We pretty much tripped over Liszt Ferenc tér (Franz Liszt Square) taking a detour off the main Andrassy Ave thoroughfare, realising later that Marton had circled it on a tourist map for us as a prime outdoor eating location. Aside from the hand-waving statue of the master, and one of the buildings of the Budapest Academy of Music that he founded, one finds a great choice of cafes and restaurants. Marton had suggested Menza, and it was a good choice, roast chicken with banana & apple, plus plum dumplings.

I found an interesting music store called CD Bar, with an large eclectic range of jazz, classical and Hungarian folk music. It's several cellar rooms, so Bondi spread out on the cool floor while I went a huntin'. It seems every music store I go into has an intriguing selection of CDs from the Budapest Music Centre, accompanied by a broken CD preview machine. That's a shame as I would love to sample some of the domestic releases.

I'm being followed by the Víndówswistapöliz.

On the return leg of our walk, which would simply take us along the right bank of the Danube back to Poszonyi I saw this art installation, which I first assumed to be a modern piece of street art. It's certainly a recent work, but - as I overheard from some nearby people - it memorializes those people shot by the Arrow Cross militiamen, a fascist organisation active during WWII, the victims falling into the Danube. I had to sit down to take it all in. In its simple directness, it is at least as moving as Maya Linn's Vietnam Veterans Memorial in Washington DC.

Extensions to Parliament house awaiting the big Allen key from the IKEA depot

'Bad' stitch of 4 images of the Parliament building (actually Parlament) that came out rather well.

Parliament building from the north of the Danube side.

Aboriginal T-shirts

I left Bondi at the apartment to rest and eat, while I went out to forage in the West End, the largest shopping mall in central Europe. Entering it from an underground metro station, the first thing that I noticed (after the don't bring in any bombs warning) was a store called Aboriginal, selling T-shirts emblazoned with New South Wales Athletic Dept logo text. Very surreal. They had another store on an upper level of the mall that had even weirder text about aboriginal feelings, Sydney Beach and New South Wales University*. I wasn't sure whether to laugh or be appalled by a lot of it. A store with this merchandise in New South Wales would cause a riot.

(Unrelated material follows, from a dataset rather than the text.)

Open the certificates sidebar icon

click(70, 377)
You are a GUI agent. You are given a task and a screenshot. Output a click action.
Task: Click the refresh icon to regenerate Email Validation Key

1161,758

The mall had a food court with a Thai kitchen that made me unspeakably happy, as it's the first chance I've had to get any East Asian food since leaving London 7 weeks ago. They seemed to have many more customers than Cabbages 'r' Us just a few doors up.

Seen and noted: Szudoku puzzle books.

*There is a University of NSW - I did my Masters' degree there - but NSW University is a font-jockey's creation.